Barboursville Vineyards was our first stop. The very suave Luca — the resident winemaker there since 1990 — treated us to an incredible Italian lunch at Palladio. His diluted Italian accent made his descriptions of food and wine sound delectable. Luckily, the taste lived up to the talk, especially the gnocchi with the locally harvested mushrooms.
But truly, the star of the show (aside from Luca) was the wine. We were introduced to Nebbiolo, which neither of us had tried before. A pleasantly astringent, medium-bodied red with strong tannins, its grape is predominantly grown in the Piedmont region of Italy, where Luca hails from. Then there was their vermentino (Jordan's favorite white), which Luca described as an old-world classic from Sardinia: crisp, floral, and mineral — extremely fragrant all around.
Next was Pippin Hill Farm and Vineyards, where we took a tour of their well-tended garden. Filled with everything from bursting blooms of hydrangeas, heavy enough to bend their stalks, to fennel to apples to figs, this beautiful and functional garden supplies their kitchen with plenty of ingredients for their vineyard-to-table dishes. We settled our sweaty selves on their shaded deck to hide from the heat and enjoyed a crab cocktail, a skirt steak, and a cheese board, all paired with a refreshingly crisp bottle of sparkling rose.

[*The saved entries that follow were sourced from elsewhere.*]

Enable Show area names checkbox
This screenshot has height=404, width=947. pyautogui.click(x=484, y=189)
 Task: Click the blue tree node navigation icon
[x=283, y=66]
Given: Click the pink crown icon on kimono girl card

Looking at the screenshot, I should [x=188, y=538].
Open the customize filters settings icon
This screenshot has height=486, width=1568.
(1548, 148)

If Barboursville is a charming Italian romantic, and Pippin is a beautiful bride with a weakness for farm-to-table and wood finishes, King Family Vineyards is a perfectionist who goes for tradition and polo. King Family is set on a sprawling property that’s surprisingly flat, which makes sense when you find out David King searched specifically for a plot where he could play his favorite game.
Sunday polo aside (yes, they actually play a game of pick-up polo here on Sundays), the winery here is state of the art. The folks at King Family will stop at nothing — including starting tiny, controlled fires and flying helicopters to blow hot air down — to get the perfect grapes. There’s even a “squawk box” that amplifies prerecorded sounds of various birds of prey to scare away other birds.

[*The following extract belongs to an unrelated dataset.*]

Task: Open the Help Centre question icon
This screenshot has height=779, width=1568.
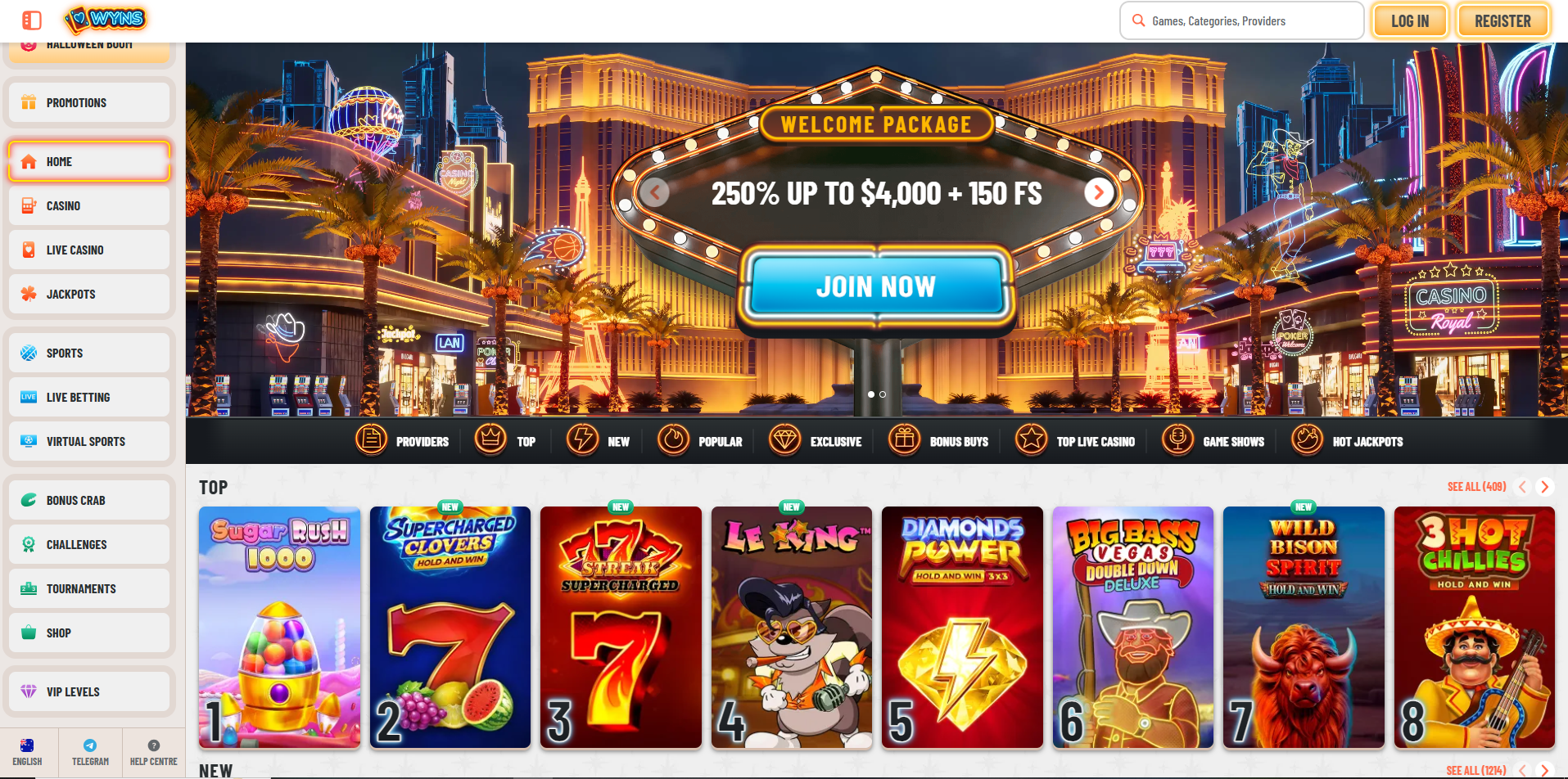Action: click(153, 745)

Then there was the refreshingly unpretentious Blenheim Vineyards. Kristy, the only female winemaker we met on our journey, gave us a short tour and regaled us with stories of Dave Matthews (owner of Blenheim and apparently just as cool a dude IRL as he seems). As you would expect of a winery owned by Mr. Matthews, Blenheim had the feel of a gorgeous bar — high, peaked ceilings and an entire wall of windows to allow sunlight to spill in — and patrons sipped wines as casually as they might sip a dollar beer. In fact, they had wine on tap!

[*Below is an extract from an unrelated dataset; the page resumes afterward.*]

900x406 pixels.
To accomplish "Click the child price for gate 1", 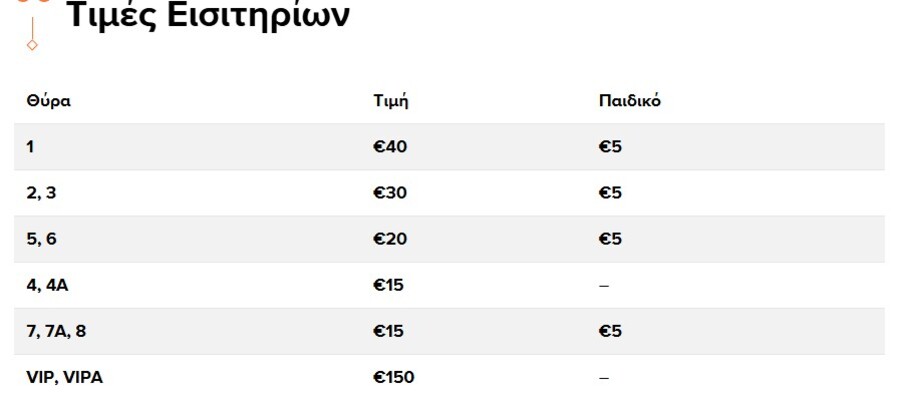I will [610, 147].
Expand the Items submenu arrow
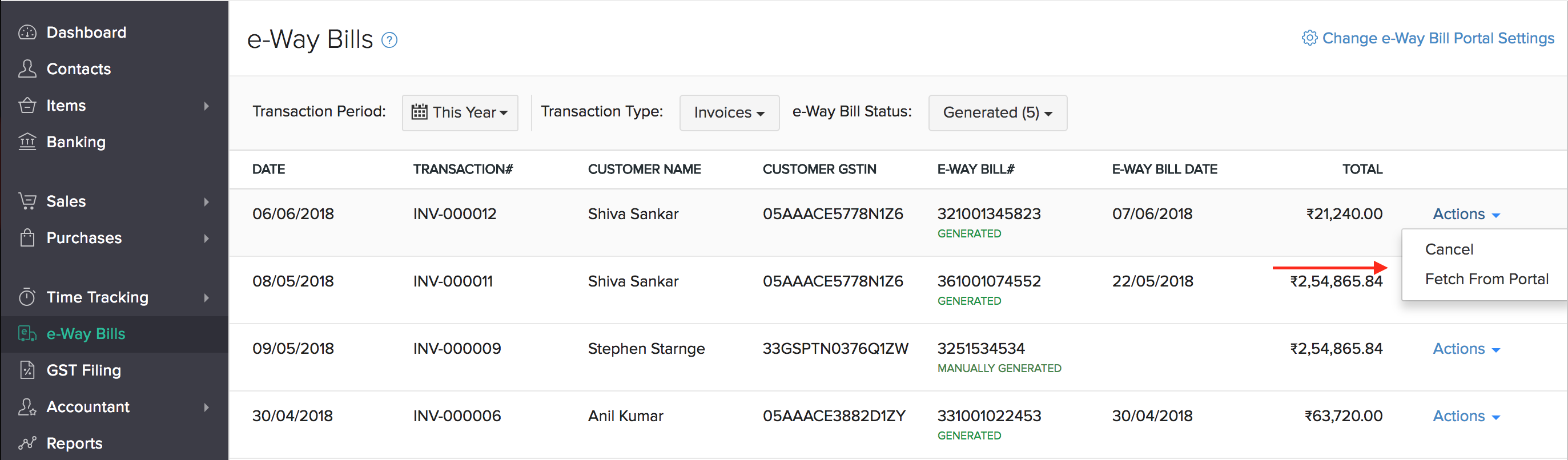 [207, 106]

While I wandered around the tasting room (already too WINE DRONK to continue sampling) and observed the wine production facility through the glass-paneled floors, Jordan was converted, if only for a few blissful hours, into a *gasp* chardonnay lover(!) under Kristy's spell.
After Blenheim, we traveled to Glass House Winery. The first thing you notice when you pull up to Glass House is the greenhouse. The first thing you notice when you walk up to Glass House is the giant pineapple mosaic. These are two big clues into what you’re about to experience: a uniquely tropical environment in which to sample vino. The husband-and-wife team behind Glass House, Jeff and Michelle, lived in the Honduras for a while, and the influence is verdantly apparent.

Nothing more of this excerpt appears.